Security and privacy
Security and privacy is important to us, as it is important to you. This page should give you everything you need to know about IRIS Every Payroll.
-
IRIS Every Payroll is hosted on the Microsoft Windows Azure platform.
-
Data is hosted in the UK, with the main data-centre located in the south of the UK.
-
We have a backup / fall back data-centre located in the west of the UK.
-
Physical protection is managed by Microsoft and our staff have no physical access.
-
All user passwords are 'Hashed and Salted'. Hashing means that we store encrypted passwords and therefore it is not possible for anyone to view an actual password on the database.
-
Passwords use 'salted bcrypt' with a high, adaptive round-count. Besides incorporating a salt to protect against 'rainbow table attacks', bcrypt is an adaptive function: over time, the iteration count can be increased to make it slower, so it remains resistant to 'brute-force search attacks' even with increasing computation power.
-
The only way a password can be reset is via a uniquely generated password reset email that is sent to the user.
-
Only the actual user of an account sets their password; not even the system administrator can set, view or change an individual user’s password.
-
As an additional measure, users can enable multi factor authentication. This is an extra, secure way to prove who you are.
-
Files are encrypted in transit using Secure Socket Layer (SSL) and The Advanced Encryption Standard (AES).
-
PDF's and payslips are stored separately from the main application data. This is to optimise the demand on the servers.
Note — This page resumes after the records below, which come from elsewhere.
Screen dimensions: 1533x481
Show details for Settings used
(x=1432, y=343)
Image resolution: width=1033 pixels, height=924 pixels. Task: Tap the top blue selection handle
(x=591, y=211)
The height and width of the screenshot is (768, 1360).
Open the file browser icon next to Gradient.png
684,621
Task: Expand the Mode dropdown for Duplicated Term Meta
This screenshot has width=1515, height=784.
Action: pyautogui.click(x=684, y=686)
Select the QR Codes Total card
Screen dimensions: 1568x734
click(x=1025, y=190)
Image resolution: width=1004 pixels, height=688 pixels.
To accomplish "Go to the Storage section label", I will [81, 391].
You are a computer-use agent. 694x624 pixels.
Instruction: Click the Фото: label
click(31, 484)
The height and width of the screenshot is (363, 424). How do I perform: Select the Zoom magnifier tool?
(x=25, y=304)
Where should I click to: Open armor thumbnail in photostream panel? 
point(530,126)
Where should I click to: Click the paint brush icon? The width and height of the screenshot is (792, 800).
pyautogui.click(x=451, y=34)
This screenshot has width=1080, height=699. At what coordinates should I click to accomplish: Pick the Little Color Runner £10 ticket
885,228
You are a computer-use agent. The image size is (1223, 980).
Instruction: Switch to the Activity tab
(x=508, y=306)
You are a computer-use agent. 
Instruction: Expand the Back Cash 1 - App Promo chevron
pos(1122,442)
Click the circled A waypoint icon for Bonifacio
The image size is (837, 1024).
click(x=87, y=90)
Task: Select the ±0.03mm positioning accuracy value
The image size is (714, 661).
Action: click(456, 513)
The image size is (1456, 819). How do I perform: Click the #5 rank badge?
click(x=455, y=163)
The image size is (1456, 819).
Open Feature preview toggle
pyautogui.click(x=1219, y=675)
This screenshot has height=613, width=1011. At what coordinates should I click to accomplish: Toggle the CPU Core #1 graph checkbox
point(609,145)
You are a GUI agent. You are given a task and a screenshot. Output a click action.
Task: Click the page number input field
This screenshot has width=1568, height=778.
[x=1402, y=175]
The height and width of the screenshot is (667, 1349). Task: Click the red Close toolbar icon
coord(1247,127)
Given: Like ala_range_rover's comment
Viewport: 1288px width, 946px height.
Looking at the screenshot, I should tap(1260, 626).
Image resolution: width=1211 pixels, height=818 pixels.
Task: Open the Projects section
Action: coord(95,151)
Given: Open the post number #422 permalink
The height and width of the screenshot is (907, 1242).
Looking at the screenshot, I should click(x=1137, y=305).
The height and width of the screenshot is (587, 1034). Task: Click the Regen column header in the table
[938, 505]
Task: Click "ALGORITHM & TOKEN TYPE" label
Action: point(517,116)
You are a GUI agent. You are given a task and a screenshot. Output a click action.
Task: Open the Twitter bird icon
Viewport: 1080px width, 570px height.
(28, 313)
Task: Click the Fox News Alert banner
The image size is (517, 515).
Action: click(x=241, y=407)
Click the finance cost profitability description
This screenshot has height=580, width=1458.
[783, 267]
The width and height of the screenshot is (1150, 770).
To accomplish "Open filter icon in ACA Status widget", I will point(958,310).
This reduces the opportunity for any attack as a large number of requests don’t need to use the application data.
-
We run separate instances of Azure for development and the live product, with strict procedures and policies in place restricting access to the live instance.
-
This protects both customers and staff from accidental or unauthorized access.
Privacy Notice
The privacy notice aims to give you information on how IRIS Every Payrollcollects and processes your personal data through your use of this website, including any data you may provide to us by using our software to receive services as an employer employee, or a service provider to employers.
Neither our website or software are intended for children, as such we do not knowingly collect data relating to children.
It is important that you read the privacy notice together with any other privacy notice or fair processing notice we may provide on specific occasions when we are collecting or processing personal data about you so that you are fully aware of how and why we are using your data. The privacy notice supplements other notices and is not intended to override them.